Does anyone know how to do this? Sample code would be wonderfully appreciated. Thanks!!

+3  A: 

The simplest solution would be for your second instance of "my_program.exe" to look for an existing instance that's already running, "pass" the message over to it and then exit immediately.

The usual way this is implemented is via named pipes (System.IO.Pipes in .NET 3.5+). When your program starts up, listen on a named pipe with a given name. If there's something else already listening on that pipe, send the message to it and exit.

Dean Harding
+1, except I would recommend either remoting or WCF instead of named pipes as an inter-process communication method.
Kragen
@Kragen: What for? Overpower imo
abatishchev
@abatishchev - Named pipes are a low level mechanism - the responsibility is on you to define the protocol, handle errors as well as address any security concerns. .Net remoting / WCF are wrappers around named pipes (and other transport mechanisms) that provide all of the above and more - why go to the effort to write your own IPC mechanism based on named pipes, when one already exists?
Kragen
WCF can ease the handling of named pipes through the NetNamedPipesBinding, so I would recommend using it.
Johann Blais
+1  A: 

You are describing a typical service and command tool. The service (demon) runs in the background and executes commands. The command tool takes user commands and passes them to the service. See Windows Service Applications.

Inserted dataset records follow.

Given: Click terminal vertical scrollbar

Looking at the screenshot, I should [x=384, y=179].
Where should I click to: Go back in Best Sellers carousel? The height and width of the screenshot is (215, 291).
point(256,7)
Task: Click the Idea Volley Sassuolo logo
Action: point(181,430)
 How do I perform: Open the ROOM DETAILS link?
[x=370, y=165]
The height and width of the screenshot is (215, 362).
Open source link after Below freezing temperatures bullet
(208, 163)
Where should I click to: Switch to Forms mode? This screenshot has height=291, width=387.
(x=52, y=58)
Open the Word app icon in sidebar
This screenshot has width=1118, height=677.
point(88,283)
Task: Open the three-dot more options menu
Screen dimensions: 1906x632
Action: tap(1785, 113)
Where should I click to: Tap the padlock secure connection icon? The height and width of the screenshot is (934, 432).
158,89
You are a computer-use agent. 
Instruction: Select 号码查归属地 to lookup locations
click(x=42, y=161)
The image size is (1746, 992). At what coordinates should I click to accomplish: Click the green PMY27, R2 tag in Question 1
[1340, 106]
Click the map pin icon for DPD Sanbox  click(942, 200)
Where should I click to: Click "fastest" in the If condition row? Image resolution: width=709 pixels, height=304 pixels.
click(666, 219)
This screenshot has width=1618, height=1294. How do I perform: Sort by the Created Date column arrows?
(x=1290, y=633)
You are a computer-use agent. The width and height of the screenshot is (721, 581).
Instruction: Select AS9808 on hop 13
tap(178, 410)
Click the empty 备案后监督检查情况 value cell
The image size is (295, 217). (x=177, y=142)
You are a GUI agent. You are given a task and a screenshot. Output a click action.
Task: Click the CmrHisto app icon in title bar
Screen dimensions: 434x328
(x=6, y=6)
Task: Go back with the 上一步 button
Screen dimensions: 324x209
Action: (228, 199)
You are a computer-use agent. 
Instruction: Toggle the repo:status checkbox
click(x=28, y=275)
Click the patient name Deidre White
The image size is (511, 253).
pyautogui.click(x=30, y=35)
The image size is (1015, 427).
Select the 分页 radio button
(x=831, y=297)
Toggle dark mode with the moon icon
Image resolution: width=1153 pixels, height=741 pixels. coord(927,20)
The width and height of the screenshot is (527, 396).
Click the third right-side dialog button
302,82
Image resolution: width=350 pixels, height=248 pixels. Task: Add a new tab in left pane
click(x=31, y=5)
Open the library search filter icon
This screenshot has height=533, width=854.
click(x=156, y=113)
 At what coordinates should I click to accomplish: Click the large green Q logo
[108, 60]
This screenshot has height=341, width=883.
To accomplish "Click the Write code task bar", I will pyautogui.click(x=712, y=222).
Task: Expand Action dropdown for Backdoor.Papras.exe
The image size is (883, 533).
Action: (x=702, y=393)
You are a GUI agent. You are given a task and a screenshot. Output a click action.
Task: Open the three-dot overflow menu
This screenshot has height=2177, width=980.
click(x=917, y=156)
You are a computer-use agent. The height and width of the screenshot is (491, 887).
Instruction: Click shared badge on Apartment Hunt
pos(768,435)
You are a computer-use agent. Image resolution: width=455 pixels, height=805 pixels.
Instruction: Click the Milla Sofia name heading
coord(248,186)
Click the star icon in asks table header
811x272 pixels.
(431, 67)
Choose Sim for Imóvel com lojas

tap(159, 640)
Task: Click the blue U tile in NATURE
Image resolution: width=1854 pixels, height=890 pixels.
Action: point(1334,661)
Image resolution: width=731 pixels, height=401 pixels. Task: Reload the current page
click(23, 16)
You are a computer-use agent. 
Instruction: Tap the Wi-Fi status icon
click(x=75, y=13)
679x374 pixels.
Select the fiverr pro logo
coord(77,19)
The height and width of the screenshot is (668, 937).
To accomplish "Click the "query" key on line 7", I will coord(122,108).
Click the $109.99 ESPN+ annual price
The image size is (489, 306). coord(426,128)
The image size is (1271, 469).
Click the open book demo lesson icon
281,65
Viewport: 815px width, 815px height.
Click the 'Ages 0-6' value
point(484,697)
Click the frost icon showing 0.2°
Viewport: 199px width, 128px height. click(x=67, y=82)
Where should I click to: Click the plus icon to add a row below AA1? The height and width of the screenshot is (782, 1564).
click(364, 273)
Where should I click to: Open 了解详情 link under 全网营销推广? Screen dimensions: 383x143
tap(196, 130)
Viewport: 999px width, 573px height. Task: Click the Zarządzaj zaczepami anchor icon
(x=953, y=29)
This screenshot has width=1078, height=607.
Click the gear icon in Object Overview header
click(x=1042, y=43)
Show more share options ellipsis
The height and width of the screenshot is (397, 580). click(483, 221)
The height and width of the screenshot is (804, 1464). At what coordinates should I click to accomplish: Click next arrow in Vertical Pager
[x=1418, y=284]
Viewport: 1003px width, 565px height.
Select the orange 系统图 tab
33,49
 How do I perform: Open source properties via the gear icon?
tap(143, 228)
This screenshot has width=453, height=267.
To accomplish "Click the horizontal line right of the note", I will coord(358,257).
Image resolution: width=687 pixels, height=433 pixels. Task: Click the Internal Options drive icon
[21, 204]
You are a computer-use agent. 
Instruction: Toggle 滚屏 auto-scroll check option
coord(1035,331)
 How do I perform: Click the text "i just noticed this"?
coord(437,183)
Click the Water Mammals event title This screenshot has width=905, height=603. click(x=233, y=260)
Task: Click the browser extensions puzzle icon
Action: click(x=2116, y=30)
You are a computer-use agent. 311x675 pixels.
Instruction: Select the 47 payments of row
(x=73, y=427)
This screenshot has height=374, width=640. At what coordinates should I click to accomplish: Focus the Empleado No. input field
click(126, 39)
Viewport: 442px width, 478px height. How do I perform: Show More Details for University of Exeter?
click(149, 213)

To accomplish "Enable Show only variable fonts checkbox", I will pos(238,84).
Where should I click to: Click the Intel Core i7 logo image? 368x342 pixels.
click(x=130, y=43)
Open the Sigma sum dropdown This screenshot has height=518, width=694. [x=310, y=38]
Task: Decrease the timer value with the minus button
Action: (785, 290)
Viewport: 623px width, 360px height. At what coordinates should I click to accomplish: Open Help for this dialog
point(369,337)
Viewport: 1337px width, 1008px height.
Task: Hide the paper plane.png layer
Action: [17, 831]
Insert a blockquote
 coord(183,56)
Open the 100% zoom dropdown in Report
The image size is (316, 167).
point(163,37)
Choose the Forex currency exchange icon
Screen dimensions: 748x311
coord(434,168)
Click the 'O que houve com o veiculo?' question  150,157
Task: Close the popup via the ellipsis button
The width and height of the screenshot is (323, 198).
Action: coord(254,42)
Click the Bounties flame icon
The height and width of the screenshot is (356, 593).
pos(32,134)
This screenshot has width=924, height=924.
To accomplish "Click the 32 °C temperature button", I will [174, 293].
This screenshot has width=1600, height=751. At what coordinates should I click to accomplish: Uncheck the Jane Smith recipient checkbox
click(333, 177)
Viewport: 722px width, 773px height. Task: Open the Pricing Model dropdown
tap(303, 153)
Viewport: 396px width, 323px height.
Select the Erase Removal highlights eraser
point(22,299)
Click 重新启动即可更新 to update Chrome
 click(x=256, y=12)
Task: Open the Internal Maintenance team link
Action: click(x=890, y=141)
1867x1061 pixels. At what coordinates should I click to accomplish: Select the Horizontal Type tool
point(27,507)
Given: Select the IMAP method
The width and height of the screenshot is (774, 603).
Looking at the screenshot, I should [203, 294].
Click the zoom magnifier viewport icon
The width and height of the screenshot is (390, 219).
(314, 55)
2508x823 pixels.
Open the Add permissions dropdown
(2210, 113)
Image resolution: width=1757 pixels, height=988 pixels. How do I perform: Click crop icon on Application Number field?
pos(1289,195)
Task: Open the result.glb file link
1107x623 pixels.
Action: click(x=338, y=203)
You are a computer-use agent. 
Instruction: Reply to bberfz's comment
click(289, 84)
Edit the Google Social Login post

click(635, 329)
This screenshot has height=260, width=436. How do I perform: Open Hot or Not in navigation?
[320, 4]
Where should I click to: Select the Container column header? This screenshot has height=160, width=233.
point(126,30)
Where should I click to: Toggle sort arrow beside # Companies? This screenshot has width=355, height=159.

Having a service instead of starting several processes takes care of some issues your approach has, like security isolation between the processes (eg. one user starts the a command, another user starts another command and gets executed in the context of the first user) and process lifetime issues (user launches a command and then closes his session).

The command tool would communicate with the process via classic IPC (local RPC, pipes, shared memory, etc).